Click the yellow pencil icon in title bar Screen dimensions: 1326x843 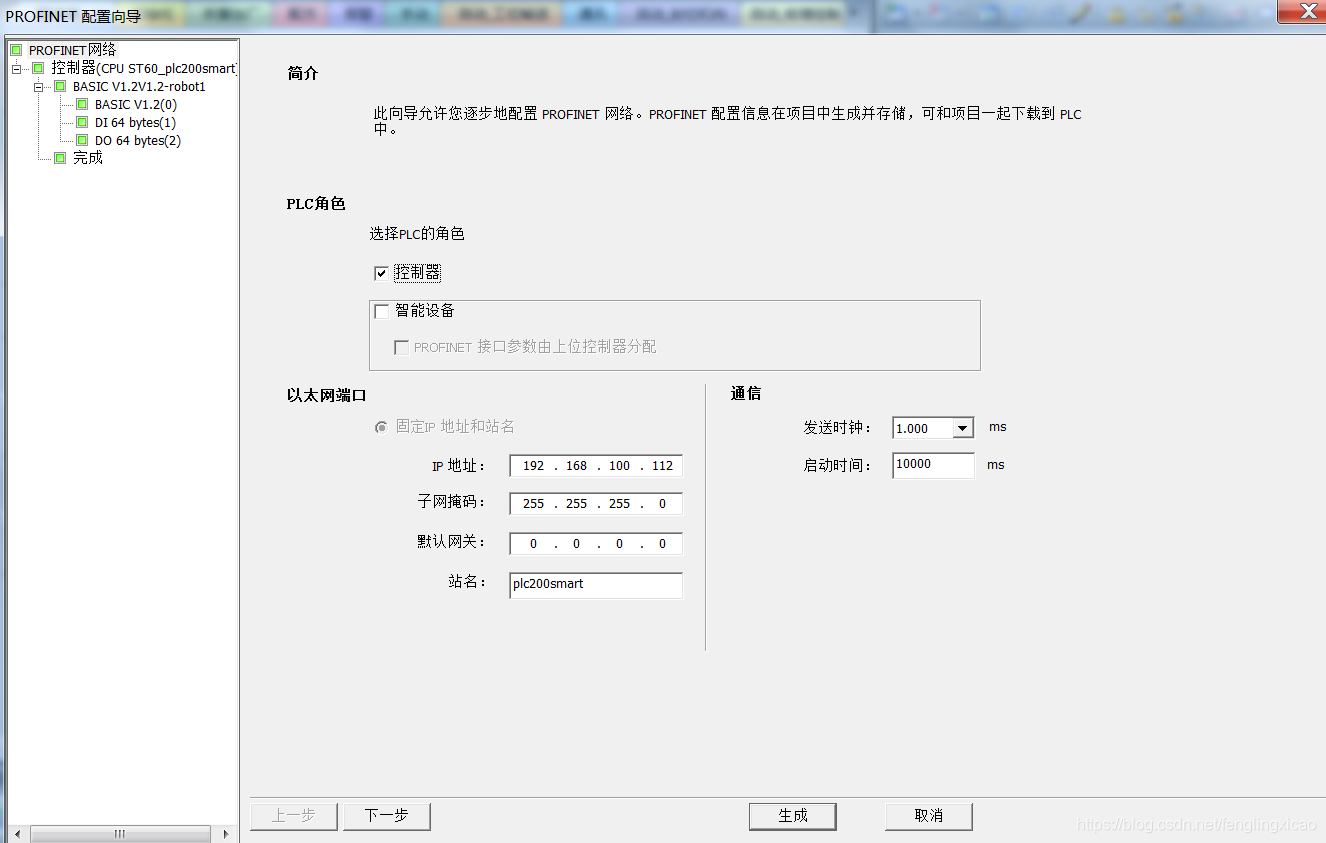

==

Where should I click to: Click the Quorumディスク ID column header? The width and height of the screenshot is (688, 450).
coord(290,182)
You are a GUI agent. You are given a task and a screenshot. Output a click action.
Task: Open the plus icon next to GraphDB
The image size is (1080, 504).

→ WORK TO COMPLETE
Extract each line of the rows above that contains the word "screenshot", matching its capitalization exactly.

→ RESULT
Where should I click to: Click the Quorumディスク ID column header? The width and height of the screenshot is (688, 450).
You are a GUI agent. You are given a task and a screenshot. Output a click action.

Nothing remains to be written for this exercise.